Mondello, la devastazione continua | Quei palermitani amanti del brutto - Live Sicilia

Mondello, la devastazione continua | Quei palermitani amanti del brutto

Spiaggia di Mondello (Foto di Mario Cucina)

La spiaggia all'alba. La spiaggia a mattina inoltrata. Ecco perché cambia tutto

Capita, osservando Mondello di mattina presto, prima che cominci a piangere, a urlare e a esalare un tanfo di decomposizione. Succede che ti rendi conto della tragica verità, come se fosse un’apparizione: noi palermitani siamo, in molta parte, inclini alla bruttezza. E non c’entra il sindaco pro tempore, con tutte le critiche che si possono legittimamente avanzare, poiché nessuno saprebbe estirpare il nucleo dell’inciviltà e trasformarci in cittadini. Si descrive per maggioranza, per massa, per percentuale. I palermitani amanti della bellezza esistono e sono pure tanti, ma non hanno la forza necessaria di una rivoluzione.

Eccola, Mondello, all’alba di un giorno di luglio. Con i suoi marciapiedi sconnessi. Con le cartacce e le bottiglie della sera prima. Con i suoi preservativi usati e stesi sull’asfalto.

Ma c’è pure il suo mare sullo sfondo che starebbe bene in un presepe tanto è divino. Tra qualche ora assumerà una inquietante tonalità gialloverde, eppure, alle sei del mattino, somiglia ancora a una pubblicità incontaminata dell’infinito. E la spiaggia, che si intravvede tra le necessarie cabine – lì dove è libera il degrado aumenta – offre la visuale di un’epica dell’estate. Non è soltanto un elemento fisico, ma una suggestione salgariana, come se Sandokan, Yanez e Giro Batol dovessero spuntare da un momento all’altro con il kriss tra i denti, in attesa del duello con la tigre o con un pescecane. Forse, se Emilio Salgari fosse nato ‘alla statua’, avrebbe creato qui la sua Mompracem.

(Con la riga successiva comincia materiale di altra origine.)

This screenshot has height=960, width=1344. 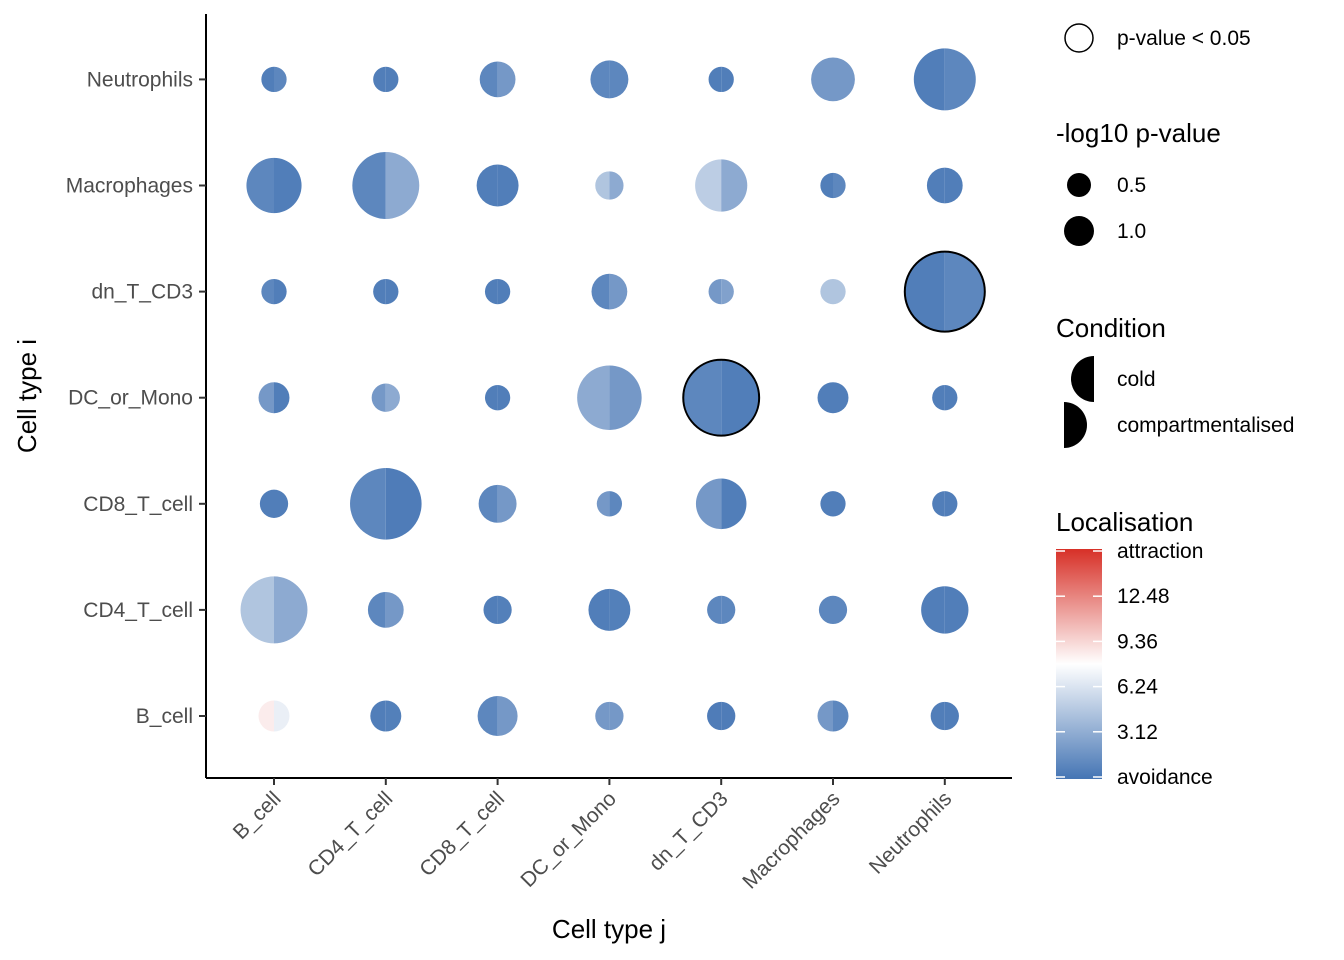 I want to click on x-tick-label: Neutrophils, so click(x=910, y=832).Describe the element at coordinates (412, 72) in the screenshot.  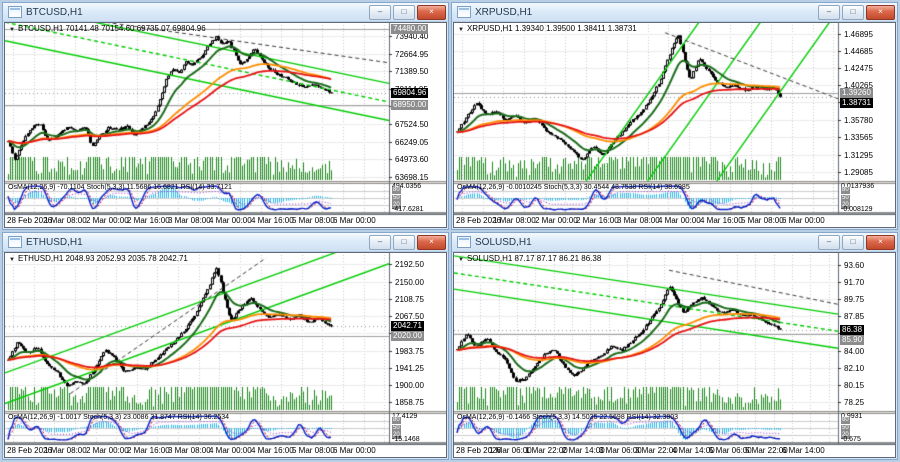
I see `price-tick-label: 71389.50` at that location.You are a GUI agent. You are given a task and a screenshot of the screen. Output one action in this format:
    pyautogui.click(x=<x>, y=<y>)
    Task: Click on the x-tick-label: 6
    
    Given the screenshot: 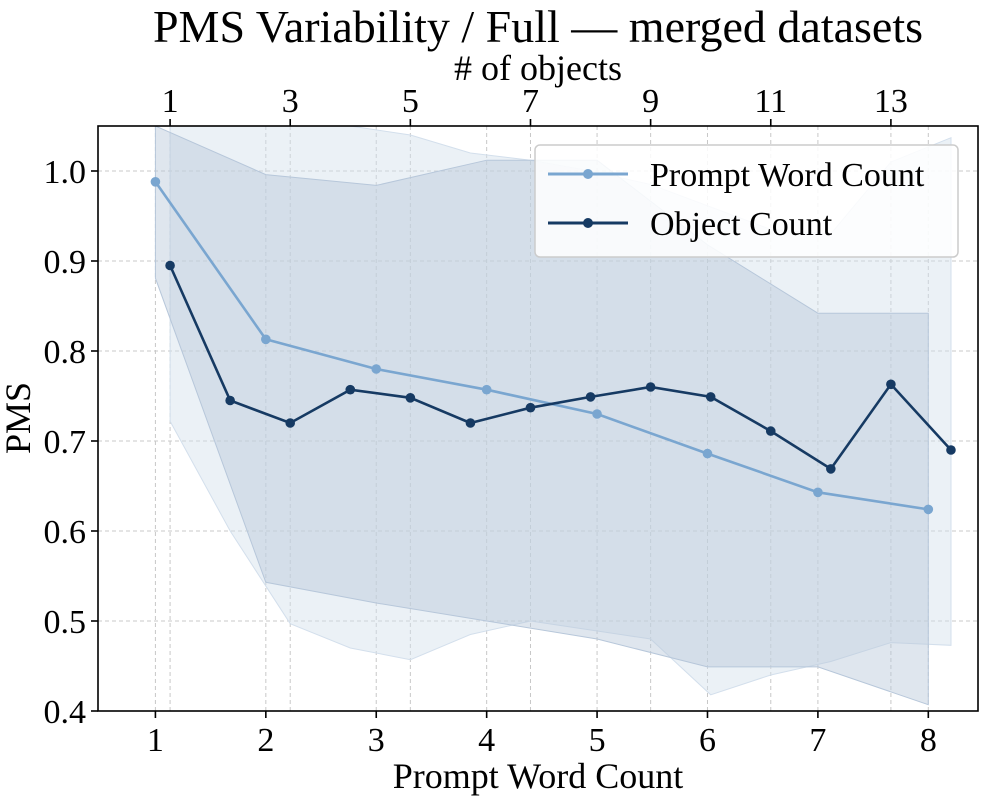 What is the action you would take?
    pyautogui.click(x=708, y=740)
    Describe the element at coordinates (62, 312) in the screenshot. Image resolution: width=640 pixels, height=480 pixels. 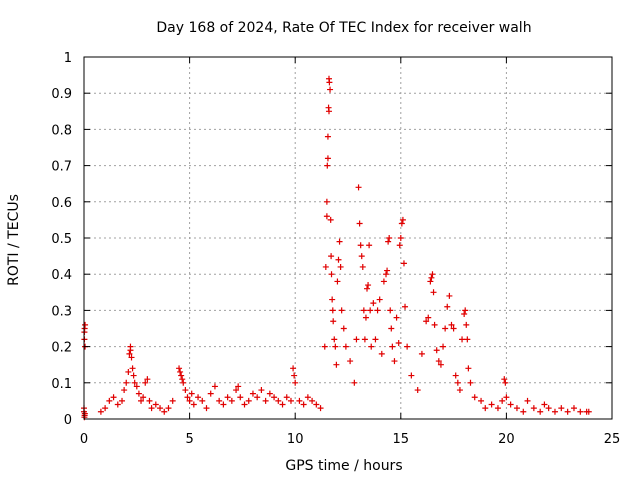
I see `y-tick-label: 0.3` at that location.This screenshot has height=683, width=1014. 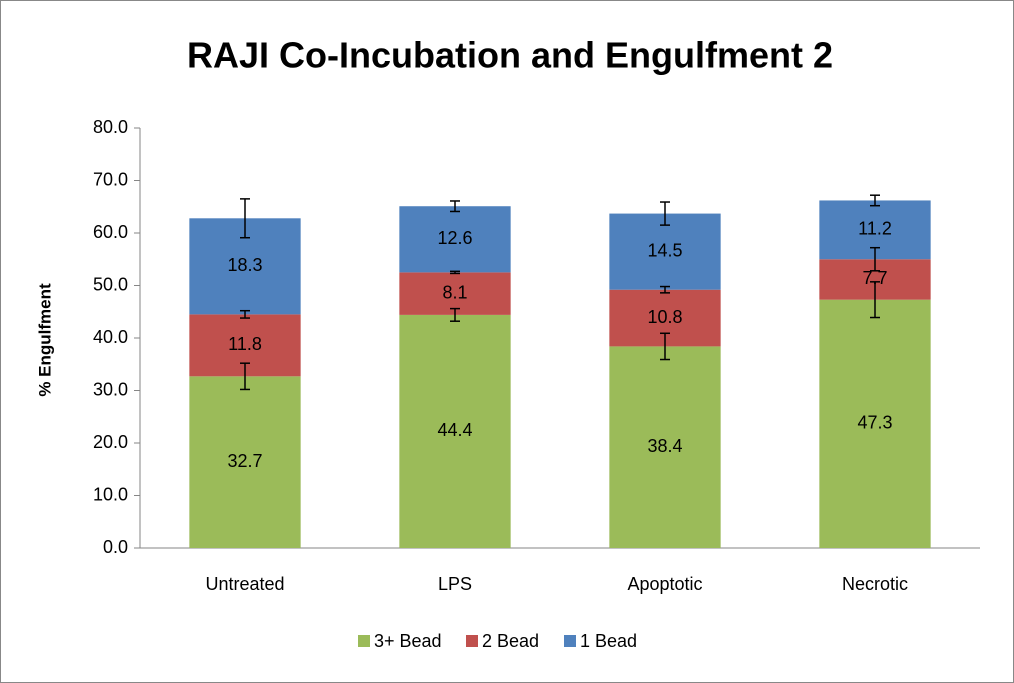 I want to click on data-label: 32.7, so click(x=244, y=461).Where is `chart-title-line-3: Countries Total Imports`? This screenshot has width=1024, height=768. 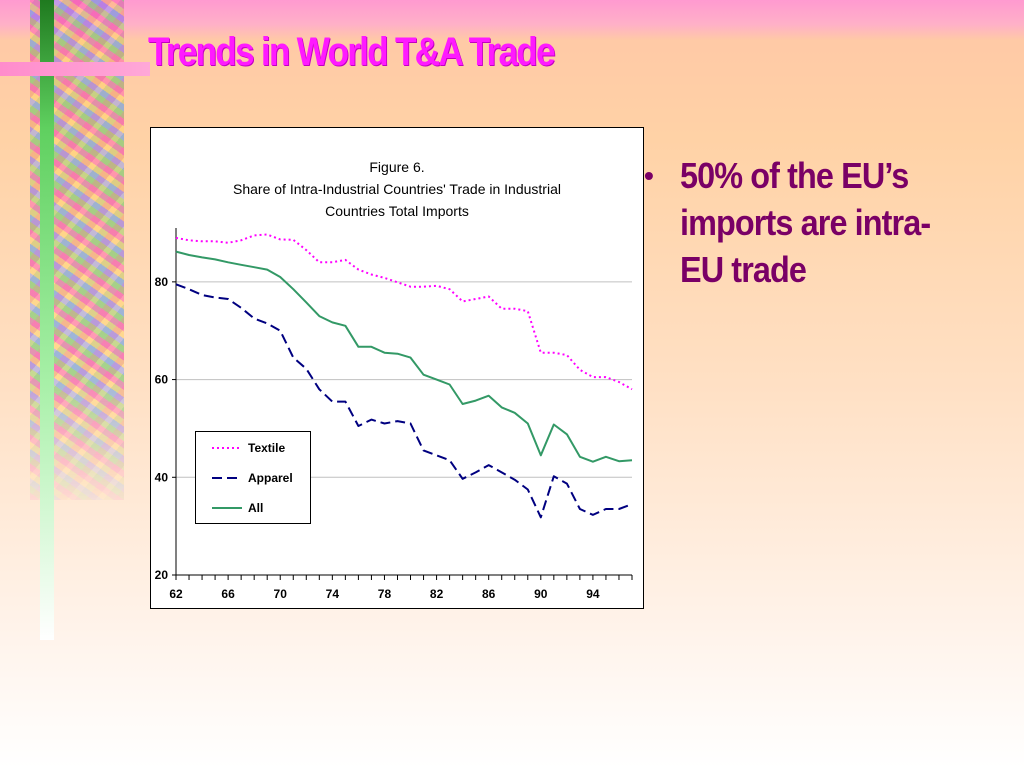 chart-title-line-3: Countries Total Imports is located at coordinates (397, 211).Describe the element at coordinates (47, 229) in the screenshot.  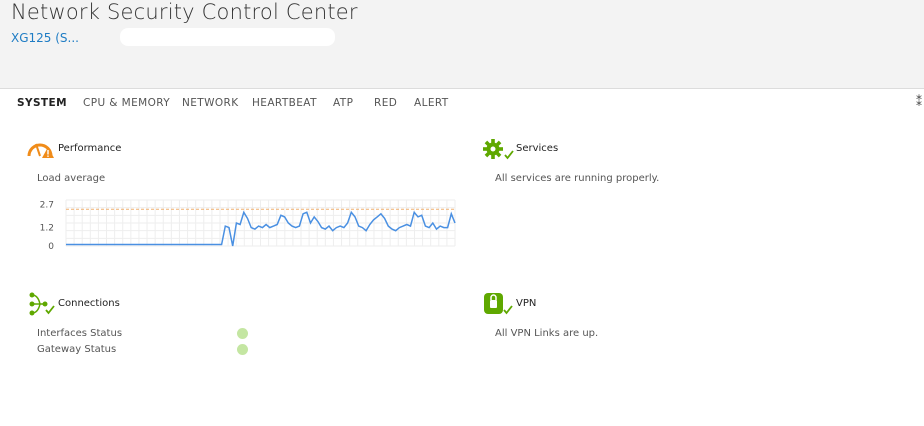
I see `y-tick-label: 1.2` at that location.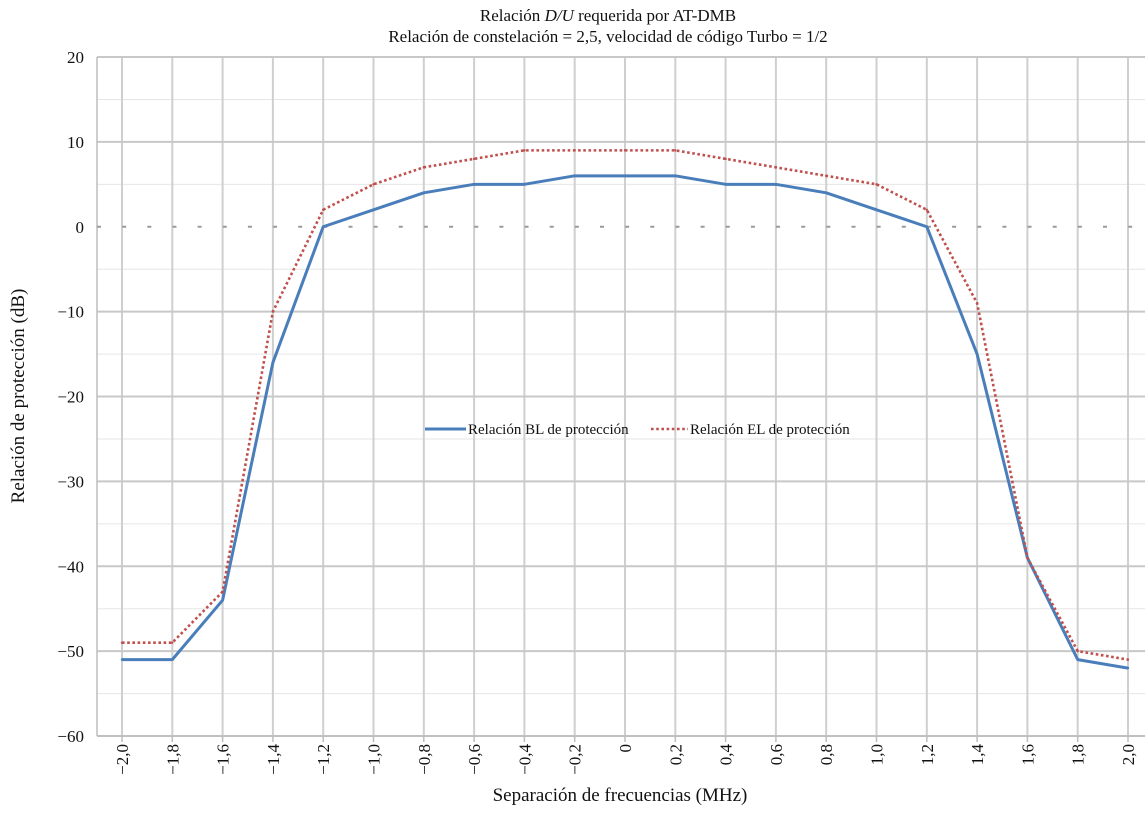 Image resolution: width=1145 pixels, height=823 pixels. What do you see at coordinates (70, 482) in the screenshot?
I see `y-tick-label: −30` at bounding box center [70, 482].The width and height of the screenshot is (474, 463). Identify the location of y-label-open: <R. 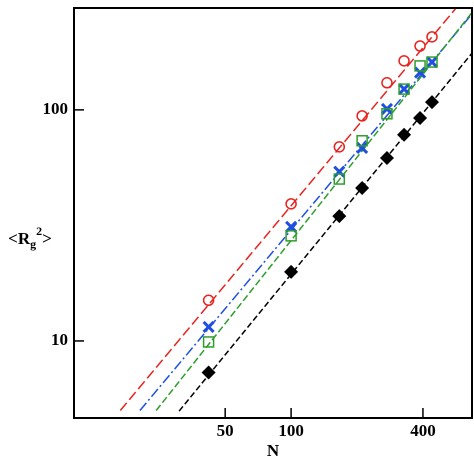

Ma siamo ancora nella sospensione che precede la catastrofe quotidiana. E’ questione di poco tempo e piomberanno quaggiù i palermitani. Definirli ‘panormosauri’ è un alibi per coloro che si ritengono immuni dal morbo del vandalismo. Nessuno lo è in fondo. Ognuno di noi vive a casa sua e considera il resto territorio alieno. E ci sono, certo, quei palermitani bellissimi che redimono il gregge, tuttavia non saranno mai il vero volto di una città.

Eccoli già al lavoro – terribile riproporre frammenti e storie di ieri nella ripetizione di un rito tribale – i nemici della bellezza. Piantano l’ombrellone, delimitando una piazza d’armi familiare in cui nessuno potrà mettere piede. E se ne fottono se tutti gli altri saranno costretti a stringersi, in quella porzione ristretta di bagnasciuga tra le cabine e il mare. Consumano il cornetto alla crema che ritarderà il tuffo e lasciano la cartuzza tra i castelli che i bambini cominciano a edificare. Sono aggressivi. Se li guardi con un accenno di rimprovero, ti ri-guardano con un’aria selvaggia e provocatrice che sembra dire: vieni avanti, amunì, che ce la discutiamo. A sera, abbandonando il campo, si vedrà che sono passati di lì per la devastazione sotto gli occhi di tutti. E saranno fieri della ‘selvaggitudine’ compiuta, cicche comprese.

E per quelli che fanno, ci sono quelli che tacciono, che tollerano la barbarie del vicino di ombrellone per il quieto vivere, organizzando una collaterale cittadina della munnizza nel loro perimetro di competenza.

E nessuno penserà più alla mattina tersa che aveva preceduto il trionfo della tascitudine locale. Nessuno di noi, palermitani, ospiti di uno spicchio di luce, che abbiamo scelto, per vigliaccheria, la bruttezza.